During the 1960's extensive research was conducted into the operation of human biological sensory processes in relation to information theory.  The conclusion of this research determined that the sense of sight, sound, touch, smell, and taste undergoes an electrochemical process in which information is encoded using Fourier Transforms into electrical waveforms. The base Fourier equations are somewhat ominous, Figure 4.
Figure 4: Fourier Transforms Equations
The equations are shown to see what they look like. Extensive mathematical philosophy and practical understanding of how these equations perform is necessary to appreciate these equations. The lay jargon, Fourier transform equations encode and extract information embedded in a waveform.  These waveforms are constructed from the biological sensory devices; eyes, ears, nose, tongue, and skin. Once the information is encoded into a waveform the human brain stores information holographically.  Consider the operation of the eyes attached as part of the brain. The reason for two eyes is that they act symbiotically. One eye is a data source while the other eye acts as a reference source.  When the waveforms from these two sources collide then information is encoded in the constructive and destructive patterns that result. These patterns are then imprinted into the brain material to be recalled on demand as human's think in terms of images and not attributes. The human brain is capable of storing up to 6 terabytes of information. The eye has a curious tie to the quantum realm detecting a photon of light coincidental with the smallest instance of time, Planck's Time, which is of the order of 10-43 second.  This leads to the concept of quantum reality or that human perception is limited to the boundaries of the natural universe.

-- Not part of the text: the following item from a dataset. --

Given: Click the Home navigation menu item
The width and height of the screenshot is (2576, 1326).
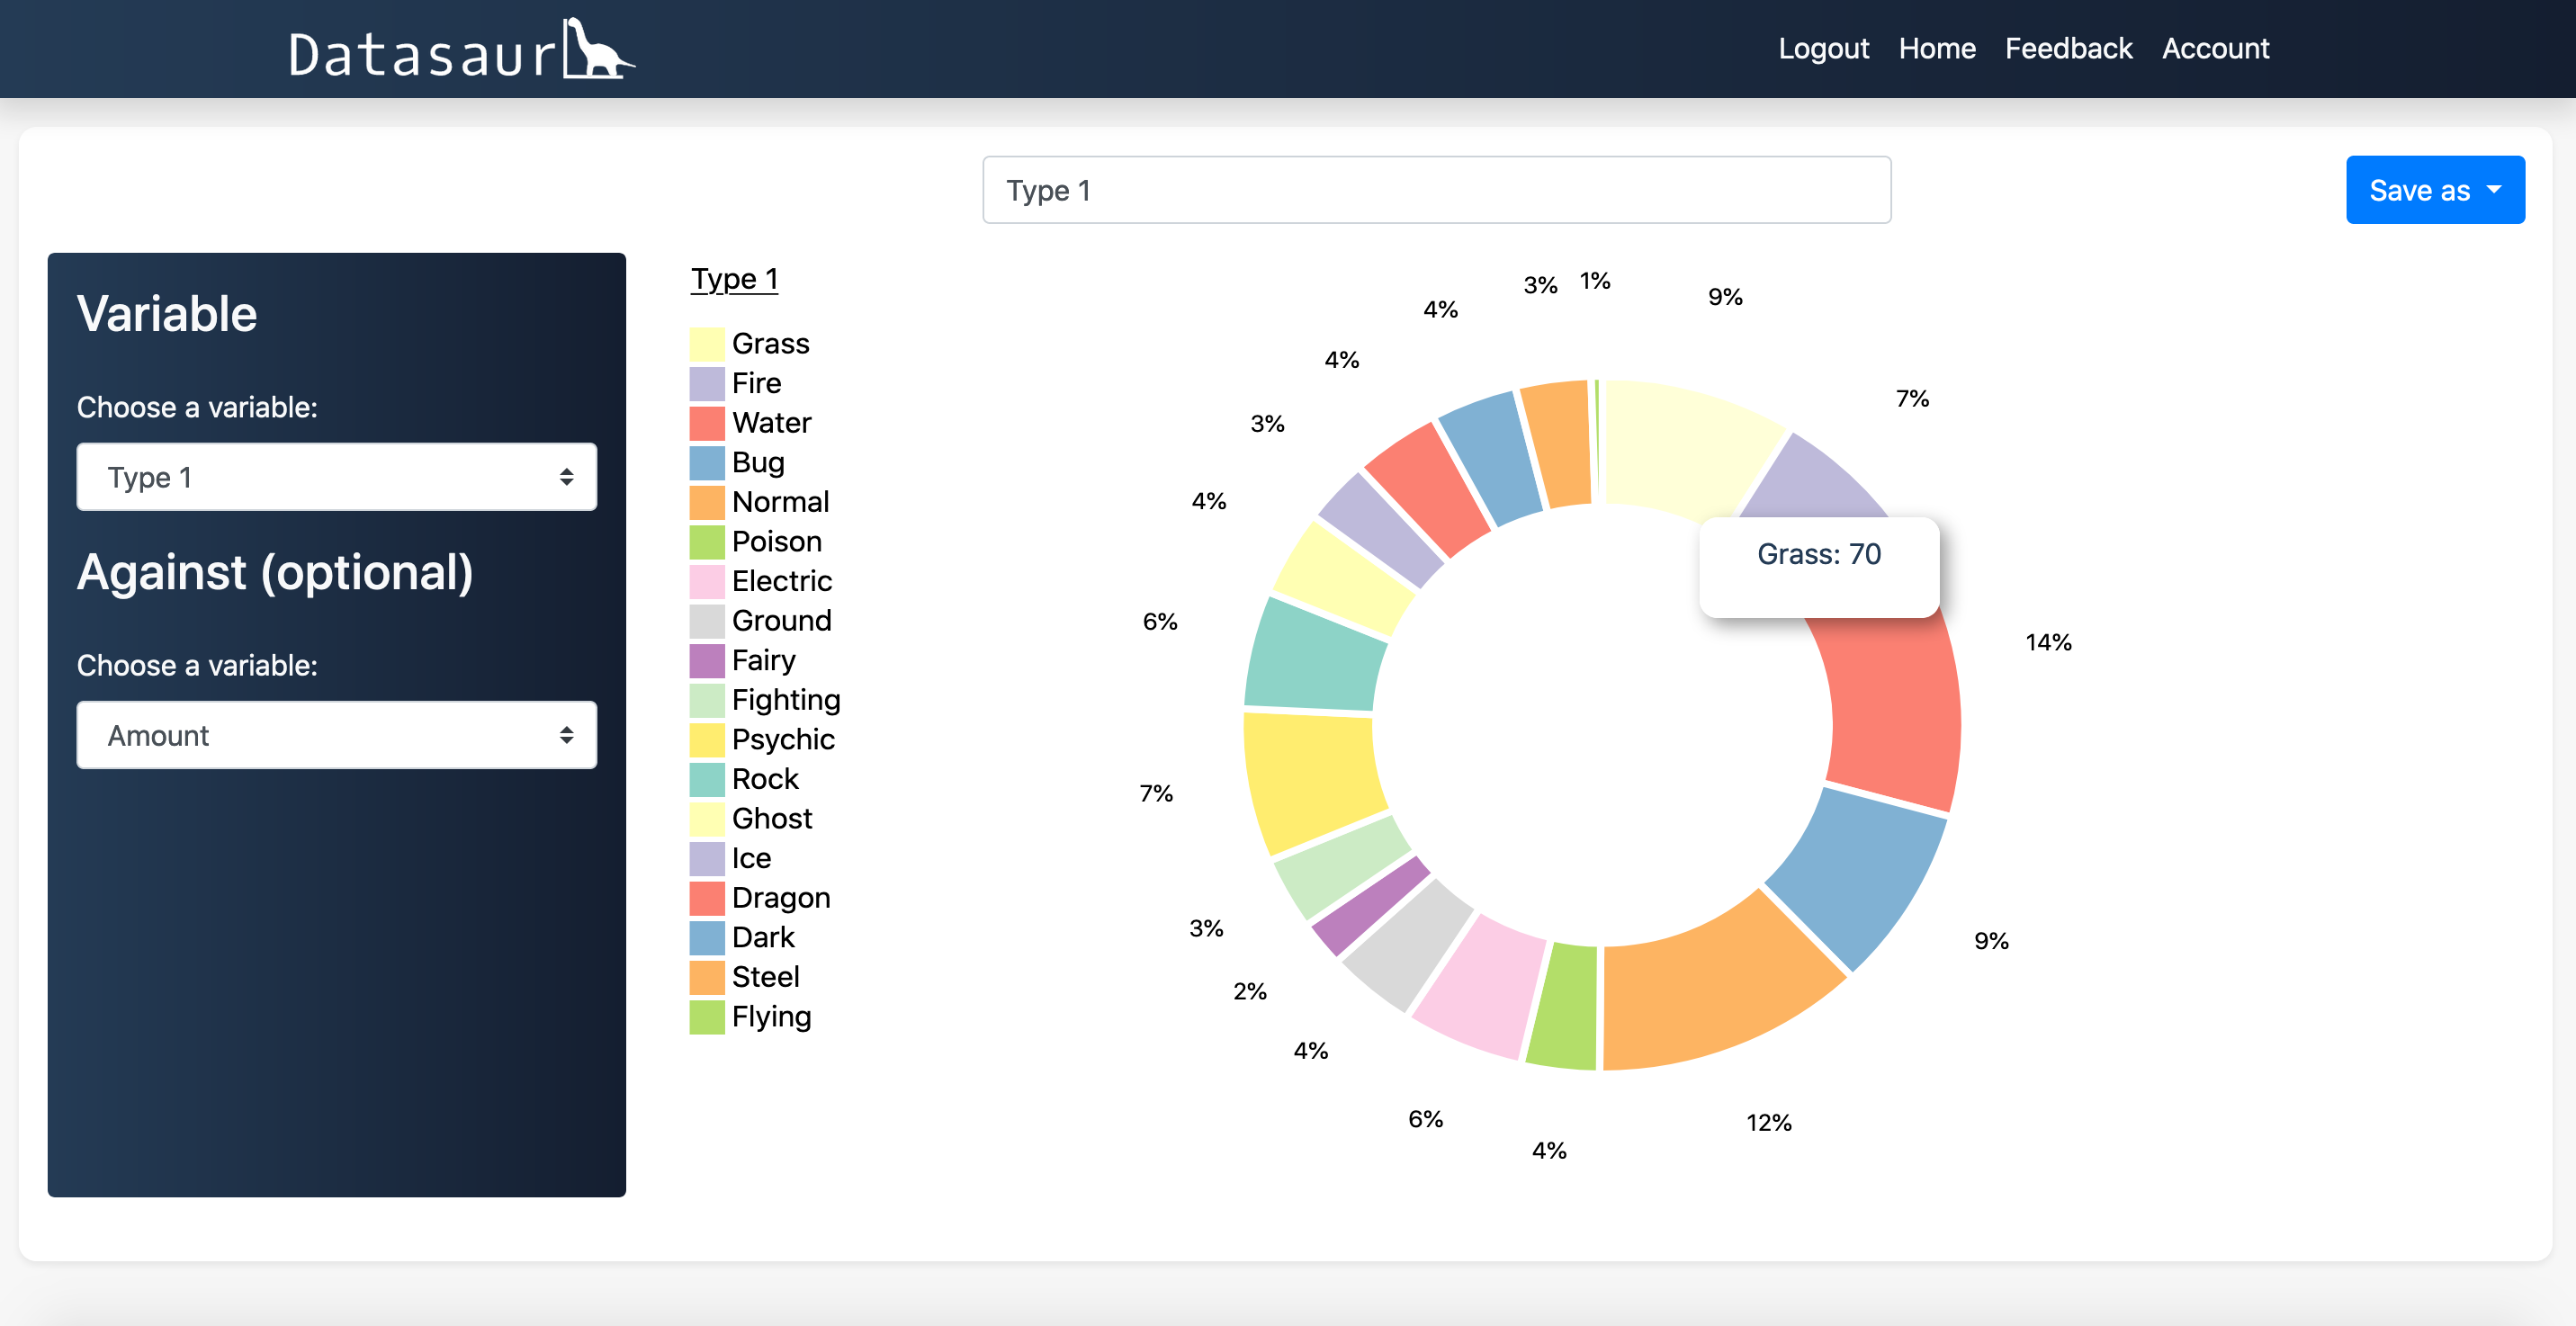Looking at the screenshot, I should 1936,48.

The human experience is said to be a digital simulation and the universe is computationally organized.  This lends credence to the creative license of writers and authors who imagine storylines such as The Matrix, Timeline, The Lawn Mower Man and countless others.

References:

Knuth, D. (2001). Things a computer scientist rarely talks about. CSLI Publications: Stanford.

Moser, S. and Chen, P. (2012). A student's guide to coding and information theory. Cambridge University Press: United Kingdom.

Reza, F. (1994). Introduction to information theory. Dover Books: New York.

Ridley, M. (2003). Nature via Nurture. New York: Harper Collins Publishers.